Pero más allá de conjeturas, el pontificado de Juan Pablo II fue sellado divinamente por la libertad y la madurez. Libre para reconocer la oportunidad y hondura mística de su providencial visión del papado. Maduro para exponer, primero, una fuerza arrolladora sin miedo al populismo para más tarde exponer públicamente sus dolencias exentas del humano rechazo de quien las sufre. La mística sacrificial fue rápidamente comprendida por el pueblo fiel: se vio en ella una identificación con Cristo crucificado, el riesgo del activismo quedó mitigado por el sufrimiento que Dios permite en los que más quiere, y el silencio elocuente de un papa predicador fue la palabra suprema de una fe inquebrantable en fidelidad perpetua a lo que Dios le confió. Vimos el heroísmo de la fe, una vida entregada y expuesta a ojos de todos junto a la conciencia serena de que la Iglesia recibiría, de su mano, un bien inmenso. En un itinerario papal como el suyo encajan bien las palabras de renuncia de Benedicto XVI cuando asegura que este ministerio se puede llevar a cabo no sólo “en obras y palabras” sin también “sufriendo y rezando".

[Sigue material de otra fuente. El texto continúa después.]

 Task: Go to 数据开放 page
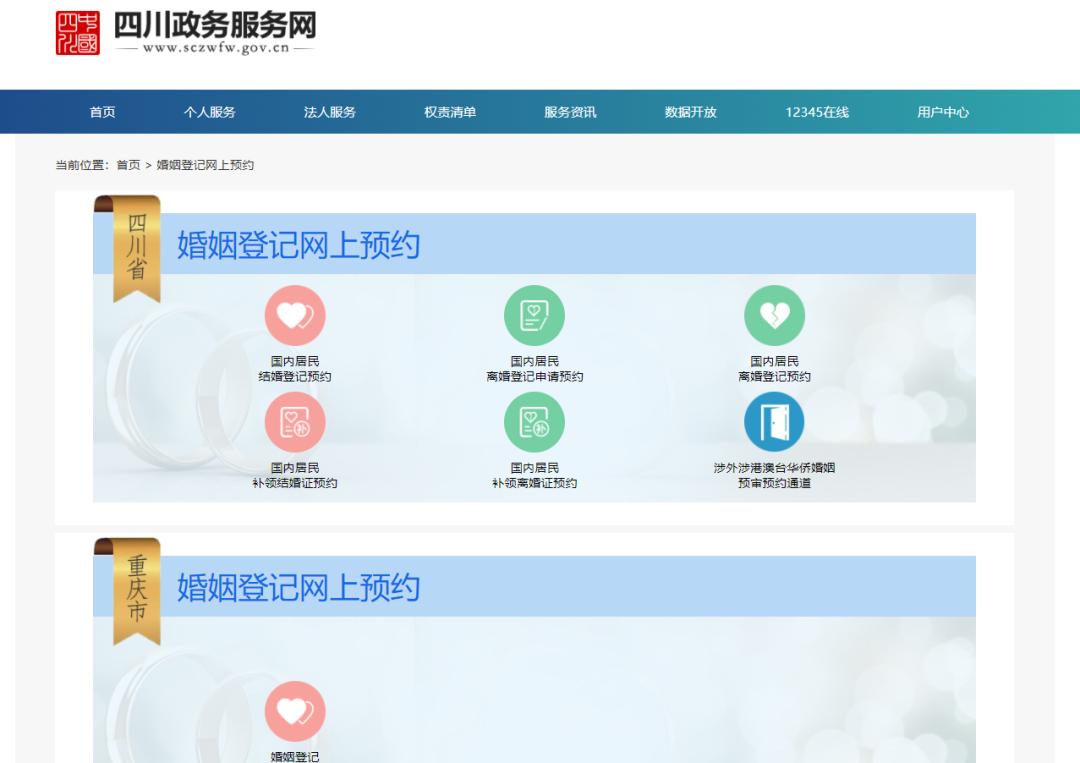pyautogui.click(x=687, y=112)
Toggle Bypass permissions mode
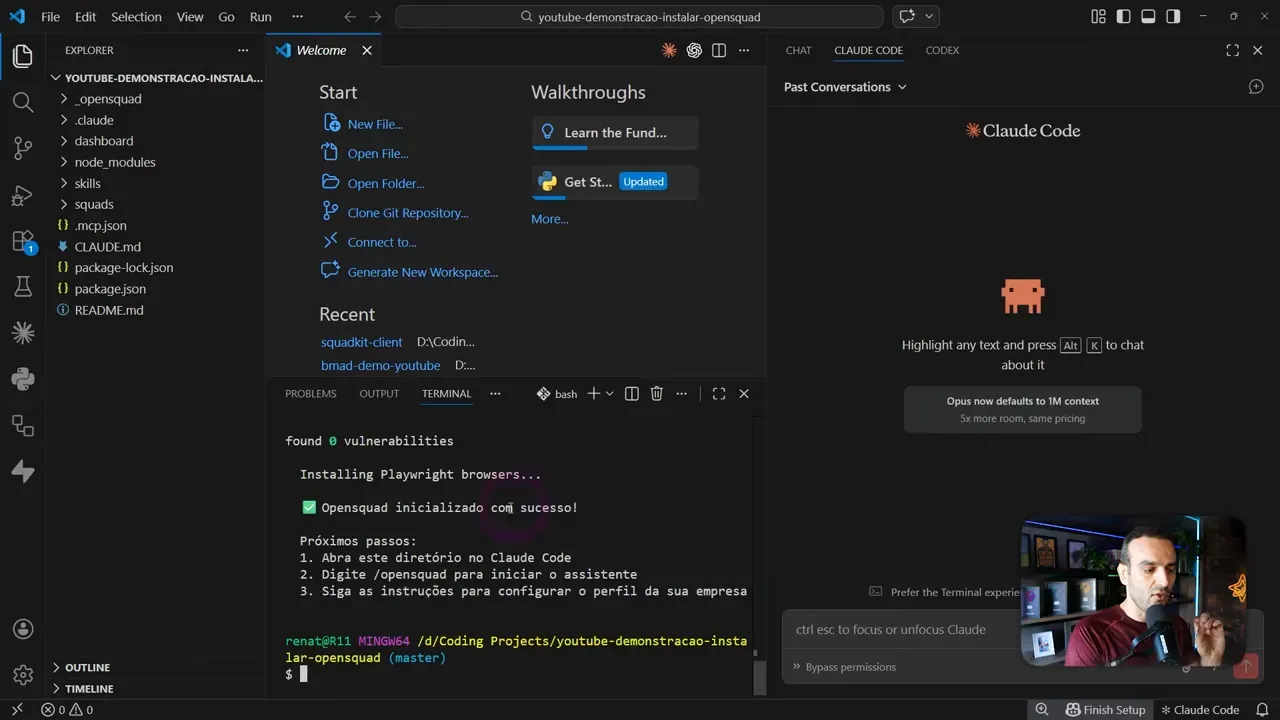Image resolution: width=1280 pixels, height=720 pixels. (850, 667)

Recordemos ahora lo sucedido el 11 de febrero de 2013. Benedicto XVI renuncia al ministerio de obispo de Roma, sucesor de San Pedro. Y establece un día y hora, como si de su fallecimiento se tratase, para desaparecer de la escena pública y consumir el resto de sus días en silencio y oración. Al cobijo de una clausura contemplativa, dispondrá del espacio vital en el que entender y vivir plenamente la vida escondida en el secreto del Padre. Allí permanecerá seguro de su misericordia y recompensa. Una vez tomada la decisión, rápidamente toman posición las posibles interpretaciones: los muros insalvables, los problemas abrumadores, la enfermedad que repliega, demasiado peso por la edad, la tristeza de los escándalos, las traiciones de los cercanos, la rebelión de los colaboradores, en definitiva, superado por la coyuntura.